__INPUT__:
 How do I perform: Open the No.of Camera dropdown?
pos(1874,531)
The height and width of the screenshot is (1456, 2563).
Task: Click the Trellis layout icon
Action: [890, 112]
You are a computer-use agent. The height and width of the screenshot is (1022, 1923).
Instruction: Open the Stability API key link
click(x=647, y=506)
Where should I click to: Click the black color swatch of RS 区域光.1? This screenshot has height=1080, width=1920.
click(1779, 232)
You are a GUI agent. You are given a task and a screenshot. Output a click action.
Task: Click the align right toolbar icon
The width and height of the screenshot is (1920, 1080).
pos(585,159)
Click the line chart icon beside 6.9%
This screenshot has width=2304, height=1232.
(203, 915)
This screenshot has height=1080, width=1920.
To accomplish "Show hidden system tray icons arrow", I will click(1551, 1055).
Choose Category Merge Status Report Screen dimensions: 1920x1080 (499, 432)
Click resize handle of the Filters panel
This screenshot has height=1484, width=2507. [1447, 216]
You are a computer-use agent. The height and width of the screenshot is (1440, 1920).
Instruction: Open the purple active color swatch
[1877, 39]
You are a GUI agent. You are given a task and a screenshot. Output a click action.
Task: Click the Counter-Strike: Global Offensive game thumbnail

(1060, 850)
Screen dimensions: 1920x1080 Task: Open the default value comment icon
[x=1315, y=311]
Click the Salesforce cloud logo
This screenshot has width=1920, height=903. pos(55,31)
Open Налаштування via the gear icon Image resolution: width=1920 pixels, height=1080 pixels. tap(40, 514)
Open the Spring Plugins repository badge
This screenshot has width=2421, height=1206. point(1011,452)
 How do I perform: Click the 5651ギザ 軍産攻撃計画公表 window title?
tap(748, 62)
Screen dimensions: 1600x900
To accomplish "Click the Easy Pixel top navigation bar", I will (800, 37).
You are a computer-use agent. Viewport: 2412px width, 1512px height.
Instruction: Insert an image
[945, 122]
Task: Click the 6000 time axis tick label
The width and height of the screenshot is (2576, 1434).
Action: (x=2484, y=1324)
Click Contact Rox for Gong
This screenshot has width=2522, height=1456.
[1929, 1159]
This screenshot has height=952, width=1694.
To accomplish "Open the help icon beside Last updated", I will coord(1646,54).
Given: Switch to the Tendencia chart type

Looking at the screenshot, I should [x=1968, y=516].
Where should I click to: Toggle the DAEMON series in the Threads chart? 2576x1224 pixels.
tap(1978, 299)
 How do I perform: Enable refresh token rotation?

__WHAT IS REQUIRED__:
Using the material above, gather every line that includes "will".

__RESULT OF THE TASK__:
To accomplish "Show hidden system tray icons arrow", I will click(1551, 1055).
To accomplish "Click the Easy Pixel top navigation bar", I will (800, 37).
To accomplish "Open the help icon beside Last updated", I will coord(1646,54).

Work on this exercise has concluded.